Tom DeMott, CC ’80, of the Coalition to Preserve Community, spoke of the need for clinics in the area, particularly because disease rates are much higher than in other parts of Manhattan. He said the health and facilities committee of the West Harlem Local Development Corporation, a group formed to negotiate a community benefits agreement with Columbia, came up with very strong demands to address public health concerns. Yet, he recently resigned from the LDC citing backdoor political decisions and said that among other ideas, committee demands related to health were “facing a heavy dilution process.”
The relatively small group made noise and handed out fliers about both the health center and Columbia’s 197-c plan to rezone the area to build a campus. Many in the area smiled or joined into the chants as the protesters walked by. At one point, two people cheered out of an apartment building window.
Most of the commentary focused on promoting public health for the working poor by eliminating racism. “There’s a tremendous amount of racism in the way Harlem residents’ lives are disregarded,” said Dr. Ellen Isaacs, who lives in the area.

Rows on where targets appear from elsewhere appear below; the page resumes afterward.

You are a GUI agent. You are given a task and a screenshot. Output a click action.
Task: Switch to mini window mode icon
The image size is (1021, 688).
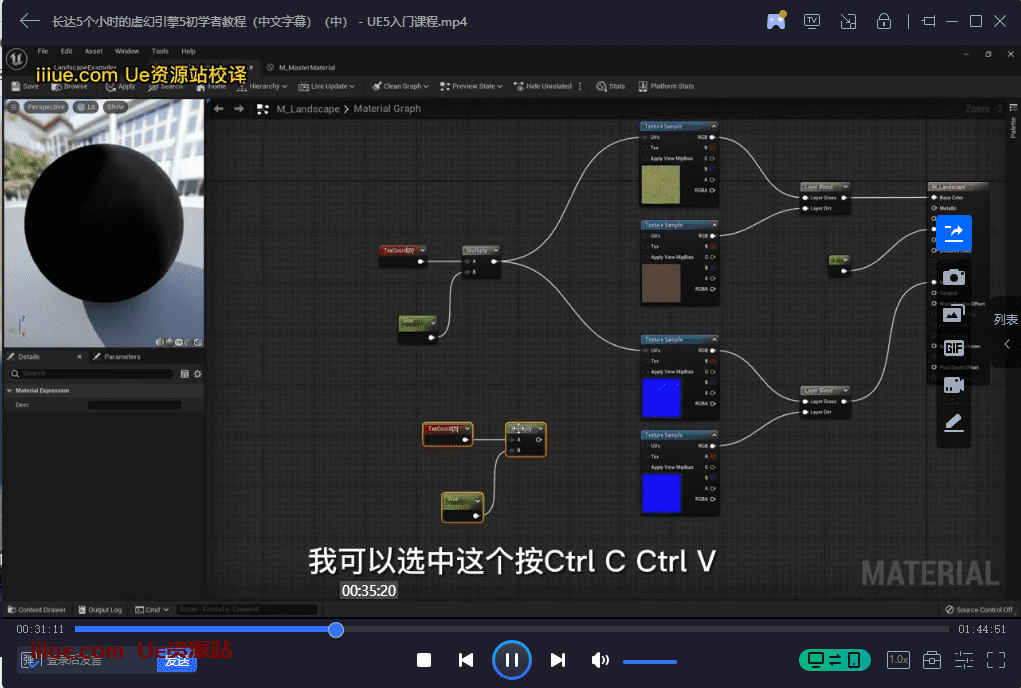[x=848, y=21]
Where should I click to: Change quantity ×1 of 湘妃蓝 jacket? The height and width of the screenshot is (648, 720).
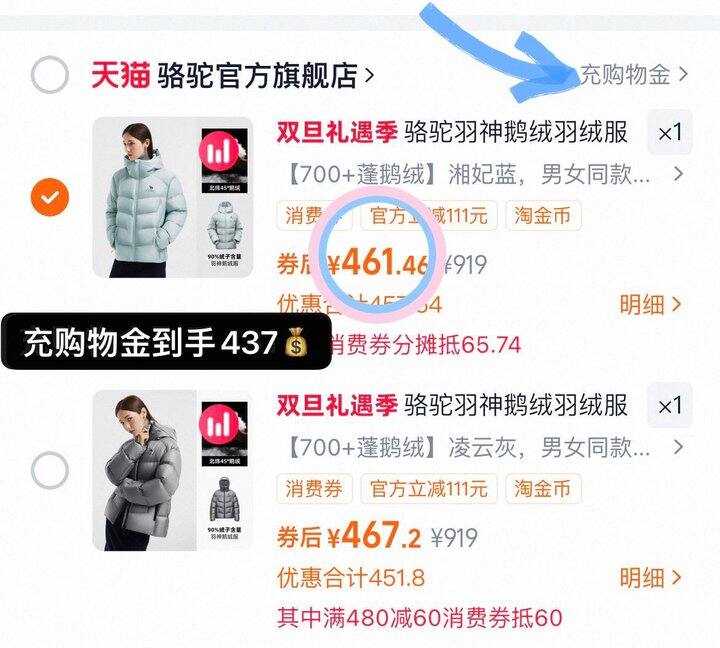tap(669, 132)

Isaacs explained that many blame the sick poor for not taking care of themselves without considering the great expense of healthier foods and gym memberships. “There’s a lot of writing about our lifestyle, what we eat, and how much we exercise.... There is an extreme amount of social, institutionalized racism,” she said, adding that Columbia should use its medical knowledge to reach out to the nearby community rather than researching diseases like the West Nile virus.
Reverend Earl Kooperkamp of St. Mary’s church said he was frustrated by the building being closed and that it should be full of needy patients, not locked up and full of boxes. “The only thing there is a security guard to keep the door locked 24 hours a day,” he said.